▸ **Work required**
Skip the pictures. Return exactly the lines from the one containing "Where should I" through the end of the entries below.

▸ **Given records**
= Beginning of Section =
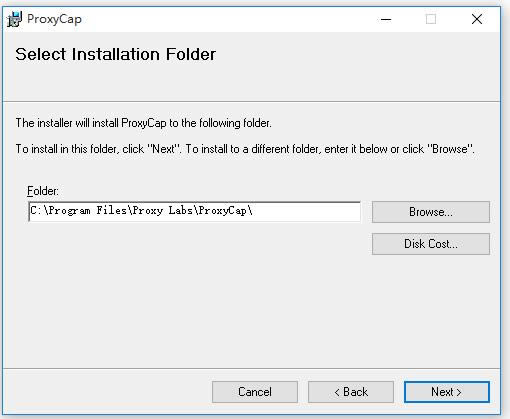Continue the installation with Next
Image resolution: width=510 pixels, height=419 pixels.
click(x=447, y=392)
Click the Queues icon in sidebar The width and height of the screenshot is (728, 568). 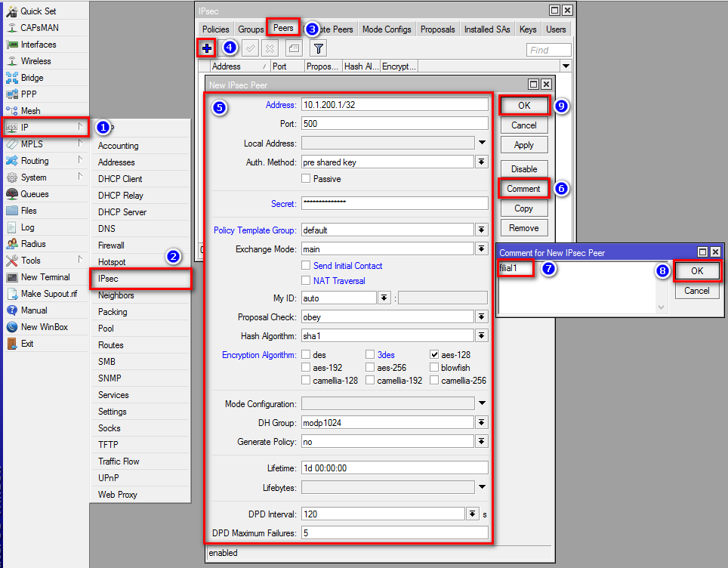(12, 194)
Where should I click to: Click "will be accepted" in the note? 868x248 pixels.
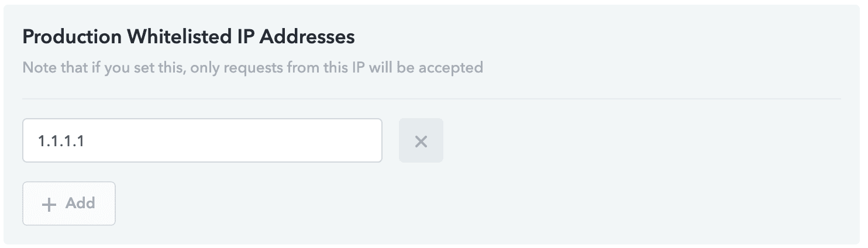(434, 67)
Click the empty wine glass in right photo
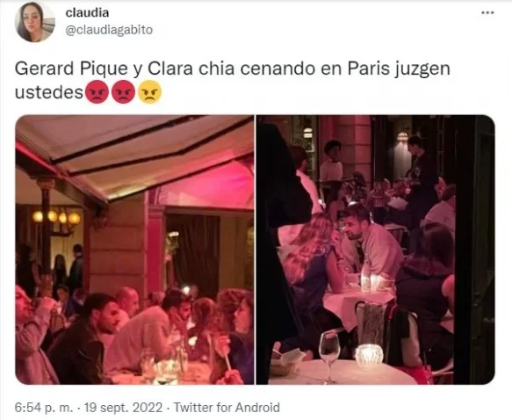Screen dimensions: 512x420 329,355
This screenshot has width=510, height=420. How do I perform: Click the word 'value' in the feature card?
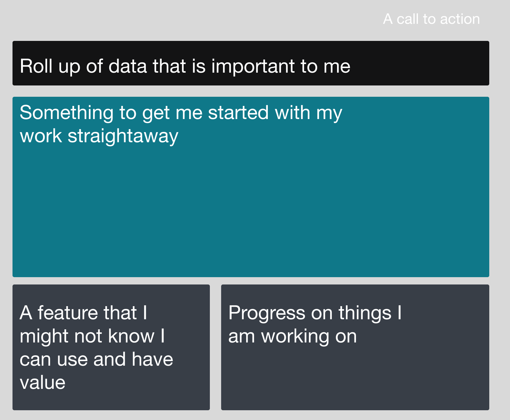tap(42, 382)
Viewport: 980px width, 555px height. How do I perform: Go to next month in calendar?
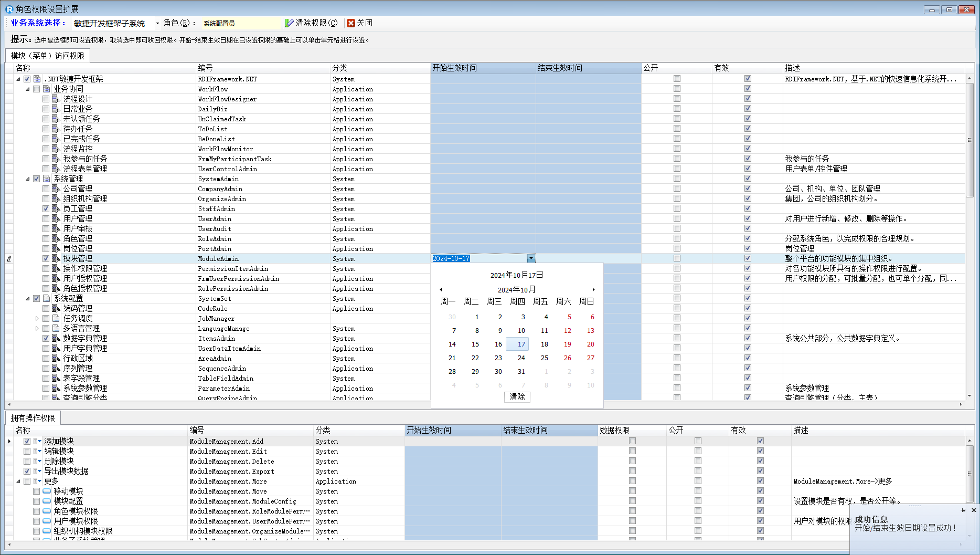593,289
= End of Section =
▸ **Worked solution**
Where should I click to: Click "will be accepted" in the note? 868x248 pixels.
(434, 67)
Click the empty wine glass in right photo
Screen dimensions: 512x420 329,355
This screenshot has width=510, height=420. How do I perform: Click the word 'value' in the feature card?
tap(42, 382)
Viewport: 980px width, 555px height. How do I perform: Go to next month in calendar?
593,289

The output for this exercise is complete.